La divina commedia(神が奏でる至上の曲) ――purgatorium ed(煉獄)

「おや?なにかが変わったようna――」

 メルクリウスが気づく。

 が、その直後、時が引き伸ばされ、ずっとaの音を言い続けている。首も細かく動いている。
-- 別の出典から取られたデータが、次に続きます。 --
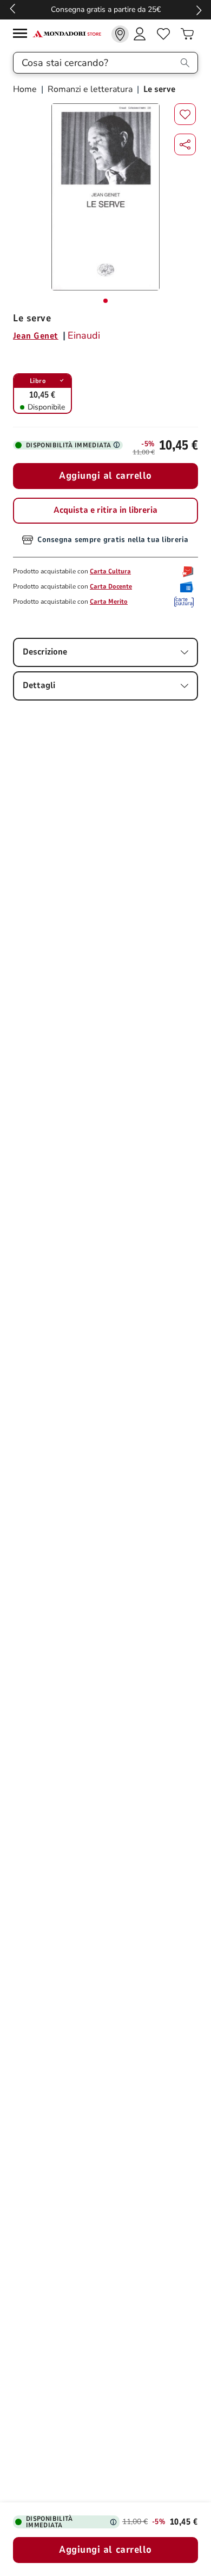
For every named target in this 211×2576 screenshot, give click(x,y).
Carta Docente (111, 586)
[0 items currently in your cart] (187, 34)
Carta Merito (109, 601)
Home (26, 89)
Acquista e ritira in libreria (105, 510)
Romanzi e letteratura (90, 89)
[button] (185, 144)
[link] (120, 34)
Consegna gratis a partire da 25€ (106, 9)
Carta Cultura (110, 571)
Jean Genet (35, 336)
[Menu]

 周りの人間も皆、最後に発した言葉の母音を言い続けていたり、最後にした行動を繰り返している。

 まるでバグったゲームのように。

「私の創造は3つある。一つはこの「周りの時間を引き伸ばす」という『煉獄』。一つは「お兄ちゃんが死ぬまで私も死ねない」という『地獄』。私にとっては天国だけどね。一つは「今までに見た事のある創造を(オリジナルには劣るが)使うことが出来る」という『天国』。今のこの空間は、私とお兄ちゃん以外誰も動けない!」

 ラインハルトの元に走っていき、剣を形成しつつ、つつ、腰から肩にかけて、ラインハルトを斬る。

「せやあああぁ!」

 腰に当たったが、そこから先に斬り込めない。

「なんで!?」

「カノン!さがれ!」

 後ろからカムイの声が聞こえる。

 驚異の跳躍力で後ろに飛び上がり、200mはあるであろう距離を一回ジャンプしただけで詰めた。

「座れ。彼は魂の質、そして量が違いすぎた。あれは俺でも無理だ」

「そんな…じゃあ私たちはどうすればいいの?!」

 母音を奏でることしか出来ない人形どもが、奇妙な動きで母音を奏で続けている。

「…そうだな…。まずは、少し落ち着いたら、創造を止めてくれないか。…気分が悪くなってくる」

 蒼い空が薄くなっていく。それにつれて街の人たちも動き出す。

「さて、宿舎に戻ってシーシアスたちに報告をしようか。行こう、カノン」

「待ちたまえ」

 カフェのテラス席から立ち上がり、街に繰り出そうとしていた彼らを誰かが止めた。

「卿ら、先程、ここで起きたことについて何か知っているかな?」

 それは先程襲った黄金と影だった。

「起きたこと?何かありましたか?」

「私たち、ここでお茶して、話が盛り上がっていたので分かりませんわ」

 努めて平静を装った。カノンの口調が少しおかしいのは目を瞑っておこう。

「そうか。そこの彼女だと思ったのだがな(・・・・・・・・・・・・・・)。気のせいだったか な」

 気づかれていたのか!?いや、創造は展開されていたはず…。なら、こいつはなんなんだ!

「まあ良い。力及ばず。腰から斬ったのだろうが、ミリ単位でも斬ることができなかったのだから、相手にはならんだろう。貴重な時間を取ってしまってすまなかったな」

 そう言うと2人は去っていった。

「バレてたの…?私の…創造が…」

「分からない。ただ痛みがあったからってだけかもしれない。彼は狙われて当然の存在だからね」

「でも、そこの彼女だと思ったって言ってたじゃない」

「ハッタリだろ。俺らが動揺するか見てたんだろうな。まあ、事件の犯人に仕立て上げられたら誰でも動揺するだろうけどね」

 無駄な時間を過ごした…。報告する時間も少し削られてしまったな…。

「時間が惜しい。早く宿舎に戻ろう」

 

「やはり、敵国の兵が紛れ込んでいたか」

「彼らはいま、裏で戦争をしている国の兵だと言うのですか。ラインハルトよ」

 カムイたちに話しかけた後、黄金と水銀はそんな会話をしていた。

「ああ。だが、取るに足らない相手だった。卿の力を借りずとも、倒せるだろう。聖剣七兵団があの程度で終わるはずはないと、私は思うがな」

「私が記憶を失っていなければ、何か出来たと思うのだが。いやはや、申し訳ないね」

「なに、気にすることは無い。誰にでも起こりうることだ。気に病まなくても良かろう」

「おーい!ラインハルトー!」

 後ろから声をかけられた。

 そこにはドイツ軍の軍服に身を包んだ者が5人いた。

「ツァラトゥストラか。終わったのか?」

「ああ。弱すぎた。戦ったのはザミエルとレオンハルト、そして戒さんくらいだ」

「そうか…」

 明らかにおかしい。もう少し強かったと思うのだが…。

「まあ…良い。ああ、ゲオルギウスも戦ったのか」

「なんでわかった?!」

「なに、彼の聖遺物の反応があったからだよ。それに、少し前、空気が変わって形成が出来ない状態になっていた。太極を彼は使用したようだな」

「ああ。何度かな。ところで…」

 そこからはただの雑談になった。

 しかし、ラインハルトの頭の中はソ連軍のことについていっぱいだった。